**Exercise instructions:**
How many of the lines below contain "dimensions"? Reply with only that figure.

[Items from a dataset]
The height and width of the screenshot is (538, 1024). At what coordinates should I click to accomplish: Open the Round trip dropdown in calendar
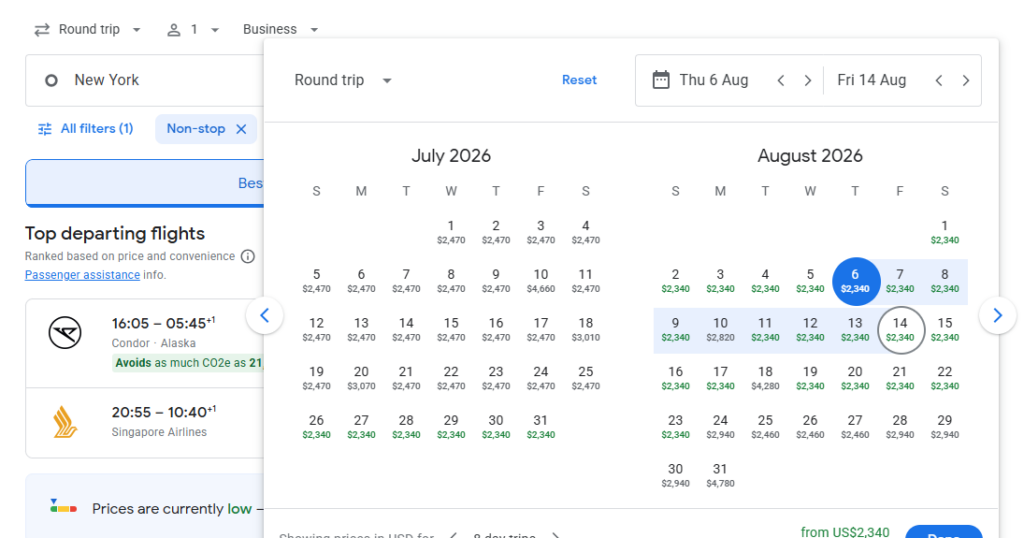point(343,81)
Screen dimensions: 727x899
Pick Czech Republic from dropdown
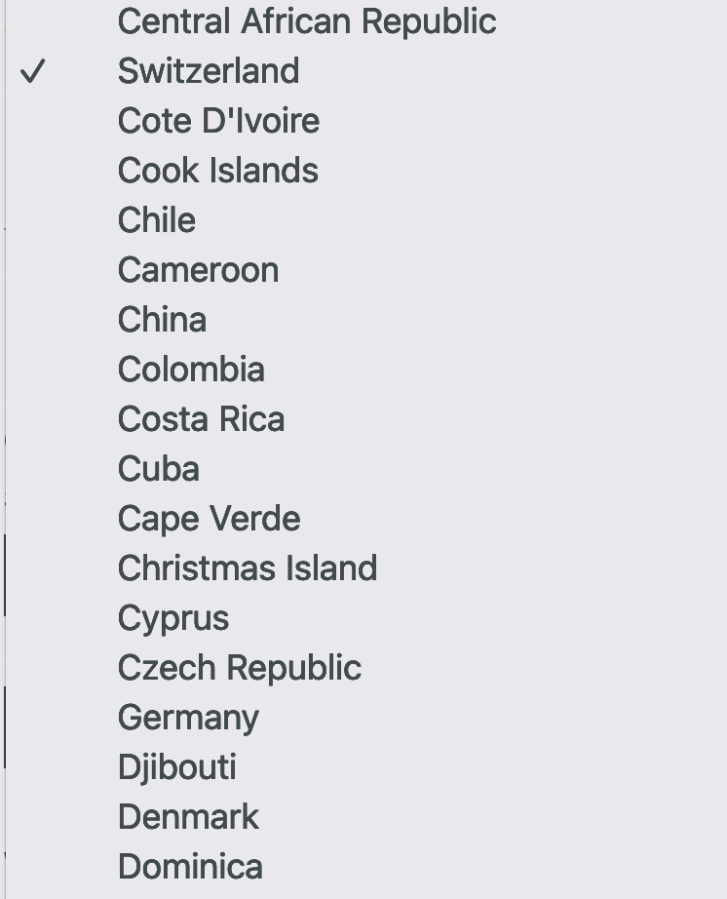[x=239, y=668]
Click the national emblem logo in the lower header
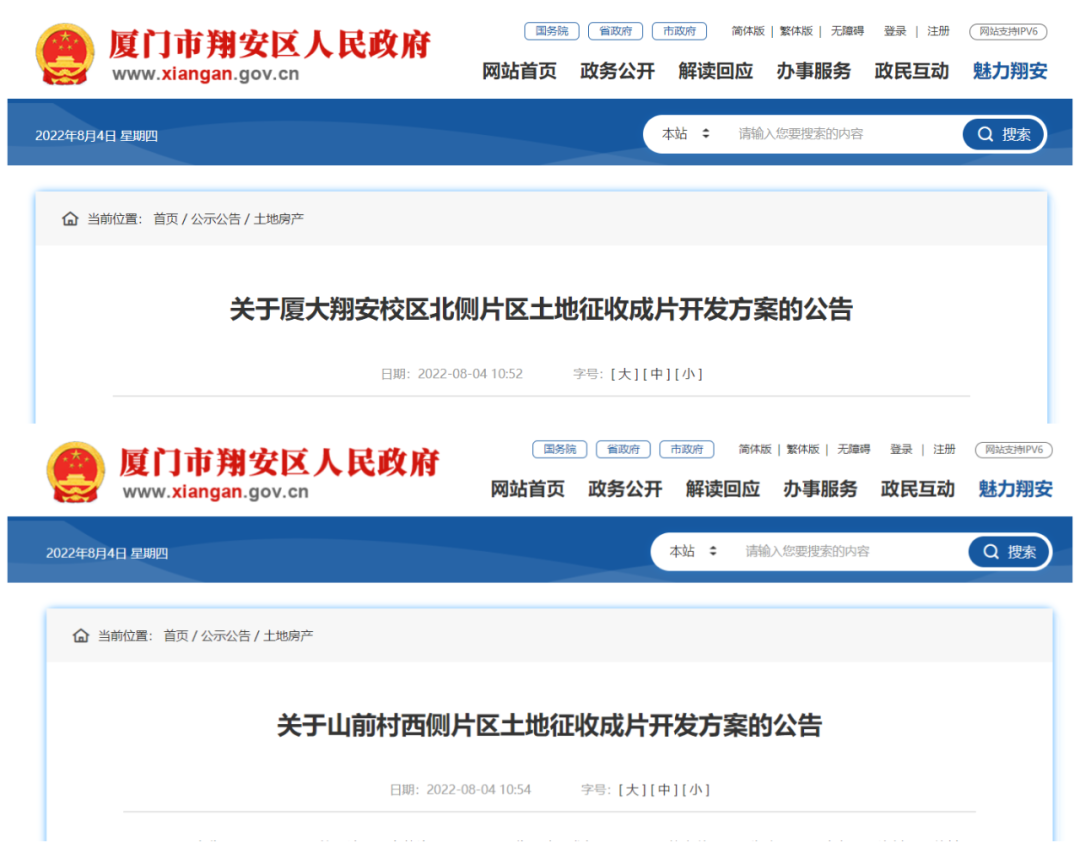 click(x=75, y=472)
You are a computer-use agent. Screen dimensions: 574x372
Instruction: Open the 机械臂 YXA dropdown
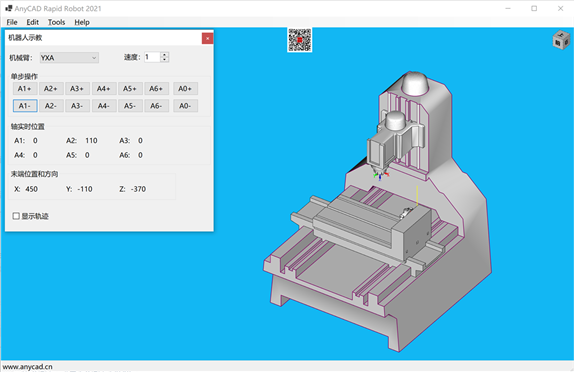(x=69, y=58)
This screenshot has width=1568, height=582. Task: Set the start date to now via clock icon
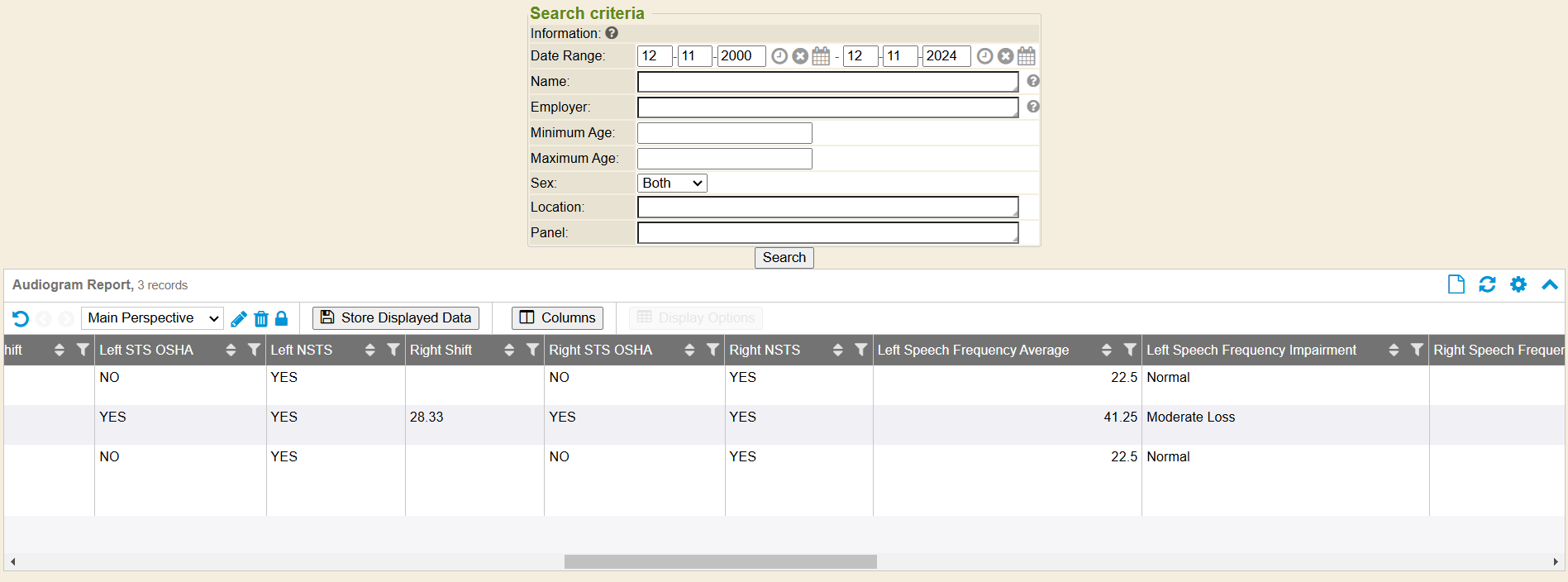[x=779, y=56]

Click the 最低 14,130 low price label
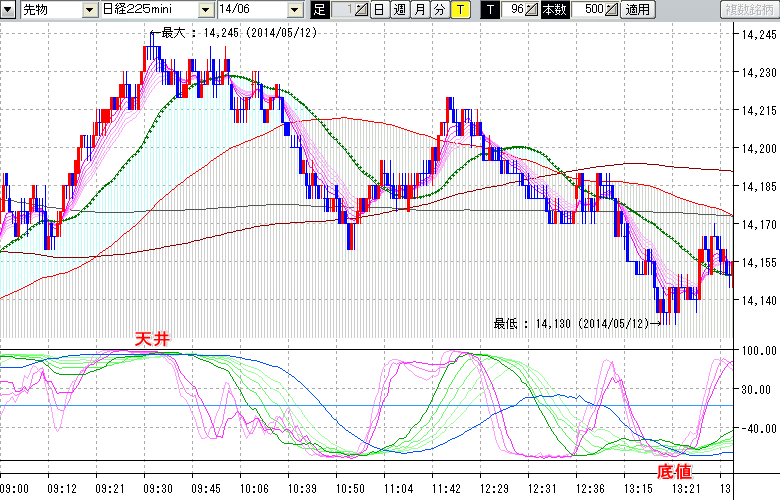576,323
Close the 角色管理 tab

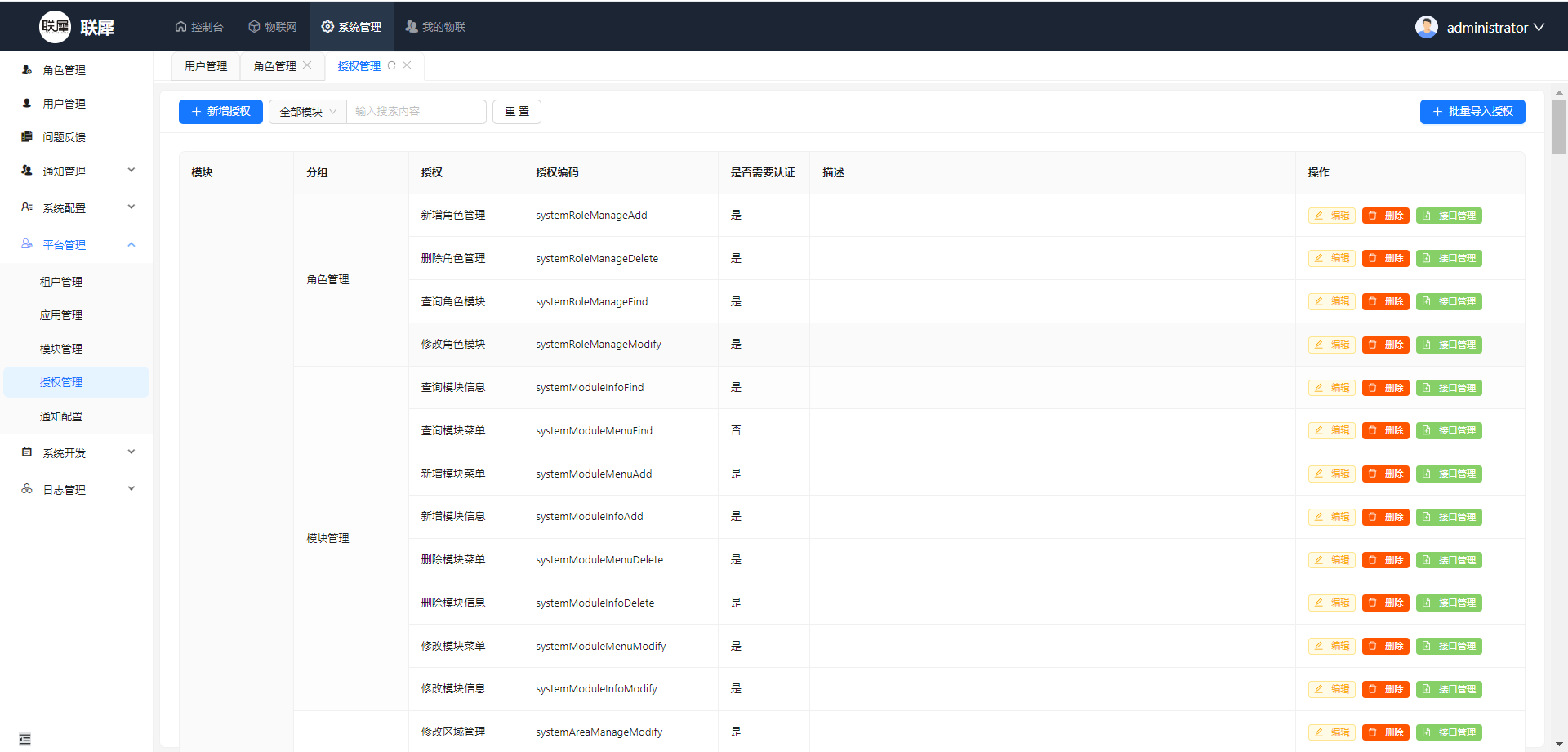[x=307, y=65]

**Expected answer:**
2